JAKARTA – Pemanggilan kembali karyawan PT Chevron Pacific Indonesia, Bachtiar Abdul Fatah sebagai tersangka dalam kasus bioremediasi oleh Kejaksaan Agung, dinilai sama dengan menelikung putusan pengadilan.

Bachtiar sendiri sebelumnya sempat ditahan Kejaksaan Agung selama 63 hari bersama tiga tersangka lainnya yang juga karyawan Chevron, dalam kasus dugaan korupsi proyek biremediasi (pemulihan tanah tercemar limbah minyak).

Namun Bachtiar kemudian dinyatakan tidak bersalah dan dibebaskan dari tahanan Kejaksaan Agung, berdasarkan Putusan Praperadilan pada Pengadilan Negeri Jakarta Selatan, Nomor: 38/Pid.Prap/2012/PN.Jkt-Sel, tanggal 27 Nopember 2012.

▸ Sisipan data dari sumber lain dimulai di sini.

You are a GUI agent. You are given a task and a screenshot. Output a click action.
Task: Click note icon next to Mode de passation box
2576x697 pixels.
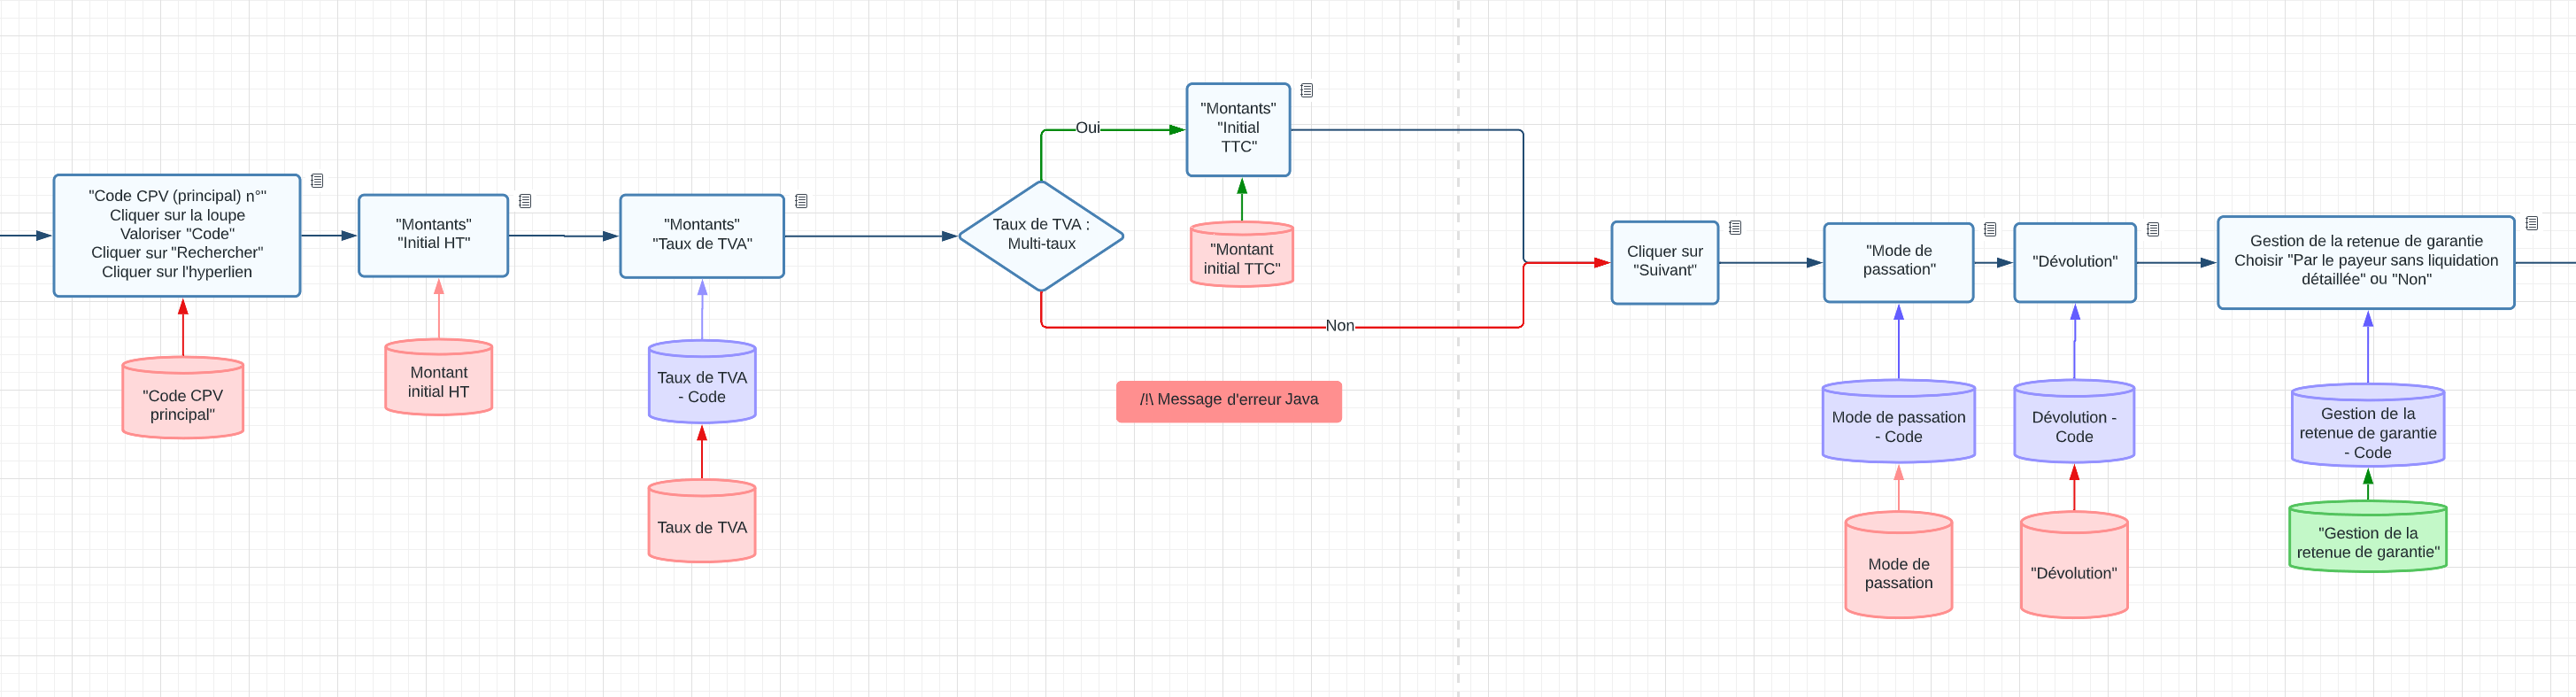pos(1990,230)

Putusan Majelis Hakim Praperadilan yang dipimpin Hakim Suko Harsono menyebutkan, Bachtiar dibebaskan dan penetapannya sebagai tersangka dianggap tidak sah. Terhadap putusan ini, Kejaksaan Agung sempat menyatakan banding, tetapi ditolak oleh Pengadilan Negeri Jakarta Selatan, karena tidak ada dasar hukumnya.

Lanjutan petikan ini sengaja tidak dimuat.